------ MATERIALS PROVIDED ------

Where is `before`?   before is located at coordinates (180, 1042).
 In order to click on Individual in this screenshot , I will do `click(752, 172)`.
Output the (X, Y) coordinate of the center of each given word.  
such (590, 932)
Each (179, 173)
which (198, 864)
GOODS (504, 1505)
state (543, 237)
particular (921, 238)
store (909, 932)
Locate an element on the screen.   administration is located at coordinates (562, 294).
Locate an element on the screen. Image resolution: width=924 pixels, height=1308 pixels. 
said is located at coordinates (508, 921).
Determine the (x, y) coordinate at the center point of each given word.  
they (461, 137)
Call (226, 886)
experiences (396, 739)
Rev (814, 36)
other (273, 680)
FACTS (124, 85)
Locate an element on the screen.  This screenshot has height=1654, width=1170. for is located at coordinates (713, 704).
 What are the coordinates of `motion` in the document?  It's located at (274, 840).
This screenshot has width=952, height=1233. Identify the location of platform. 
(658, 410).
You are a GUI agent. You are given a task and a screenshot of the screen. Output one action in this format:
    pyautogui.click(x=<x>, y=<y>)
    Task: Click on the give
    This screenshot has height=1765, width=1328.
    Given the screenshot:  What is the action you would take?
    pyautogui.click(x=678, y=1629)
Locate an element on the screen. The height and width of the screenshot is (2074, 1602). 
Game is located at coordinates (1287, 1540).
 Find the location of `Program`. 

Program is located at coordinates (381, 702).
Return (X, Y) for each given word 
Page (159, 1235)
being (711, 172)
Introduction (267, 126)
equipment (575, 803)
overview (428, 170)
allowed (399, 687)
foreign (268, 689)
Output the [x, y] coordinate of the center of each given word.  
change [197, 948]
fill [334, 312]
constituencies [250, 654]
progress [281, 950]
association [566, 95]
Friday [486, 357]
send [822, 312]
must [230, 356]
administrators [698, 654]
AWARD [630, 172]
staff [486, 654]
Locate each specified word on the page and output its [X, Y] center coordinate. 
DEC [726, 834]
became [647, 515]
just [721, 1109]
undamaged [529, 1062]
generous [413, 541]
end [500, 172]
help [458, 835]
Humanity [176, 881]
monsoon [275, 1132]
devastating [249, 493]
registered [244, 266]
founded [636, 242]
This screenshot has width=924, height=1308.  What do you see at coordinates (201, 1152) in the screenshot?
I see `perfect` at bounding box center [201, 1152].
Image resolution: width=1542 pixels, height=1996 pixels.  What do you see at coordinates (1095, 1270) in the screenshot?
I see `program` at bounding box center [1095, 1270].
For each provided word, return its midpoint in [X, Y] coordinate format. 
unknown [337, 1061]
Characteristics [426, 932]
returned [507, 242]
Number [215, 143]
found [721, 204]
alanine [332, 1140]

------

Can you give every one of the records above as a numbered list, with each line as its own item and the blank lines left out?

1. Where is `before`?   before is located at coordinates (180, 1042).
2.  In order to click on Individual in this screenshot , I will do `click(752, 172)`.
3. Output the (X, Y) coordinate of the center of each given word.  
4. such (590, 932)
5. Each (179, 173)
6. which (198, 864)
7. GOODS (504, 1505)
8. state (543, 237)
9. particular (921, 238)
10. store (909, 932)
11. Locate an element on the screen.   administration is located at coordinates (562, 294).
12. Locate an element on the screen. Image resolution: width=924 pixels, height=1308 pixels. 
13. said is located at coordinates (508, 921).
14. Determine the (x, y) coordinate at the center point of each given word.  
15. they (461, 137)
16. Call (226, 886)
17. experiences (396, 739)
18. Rev (814, 36)
19. other (273, 680)
20. FACTS (124, 85)
21. Locate an element on the screen.  This screenshot has height=1654, width=1170. for is located at coordinates (713, 704).
22.  What are the coordinates of `motion` in the document?  It's located at (274, 840).
23. This screenshot has width=952, height=1233. Identify the location of platform. 
24. (658, 410).
25. You are a GUI agent. You are given a task and a screenshot of the screen. Output one action in this format:
26.     pyautogui.click(x=<x>, y=<y>)
27.     Task: Click on the give
28.     This screenshot has height=1765, width=1328.
29.     Given the screenshot:  What is the action you would take?
30.     pyautogui.click(x=678, y=1629)
31. Locate an element on the screen. The height and width of the screenshot is (2074, 1602). 
32. Game is located at coordinates (1287, 1540).
33.  Find the location of `Program`. 
34. Program is located at coordinates (381, 702).
35. Return (X, Y) for each given word 
36. Page (159, 1235)
37. being (711, 172)
38. Introduction (267, 126)
39. equipment (575, 803)
40. overview (428, 170)
41. allowed (399, 687)
42. foreign (268, 689)
43. Output the [x, y] coordinate of the center of each given word.  
44. change [197, 948]
45. fill [334, 312]
46. constituencies [250, 654]
47. progress [281, 950]
48. association [566, 95]
49. Friday [486, 357]
50. send [822, 312]
51. must [230, 356]
52. administrators [698, 654]
53. AWARD [630, 172]
54. staff [486, 654]
55. Locate each specified word on the page and output its [X, Y] center coordinate. 
56. DEC [726, 834]
57. became [647, 515]
58. just [721, 1109]
59. undamaged [529, 1062]
60. generous [413, 541]
61. end [500, 172]
62. help [458, 835]
63. Humanity [176, 881]
64. monsoon [275, 1132]
65. devastating [249, 493]
66. registered [244, 266]
67. founded [636, 242]
68. This screenshot has width=924, height=1308.  What do you see at coordinates (201, 1152) in the screenshot?
69. I see `perfect` at bounding box center [201, 1152].
70. Image resolution: width=1542 pixels, height=1996 pixels.  What do you see at coordinates (1095, 1270) in the screenshot?
71. I see `program` at bounding box center [1095, 1270].
72. For each provided word, return its midpoint in [X, Y] coordinate format. 
73. unknown [337, 1061]
74. Characteristics [426, 932]
75. returned [507, 242]
76. Number [215, 143]
77. found [721, 204]
78. alanine [332, 1140]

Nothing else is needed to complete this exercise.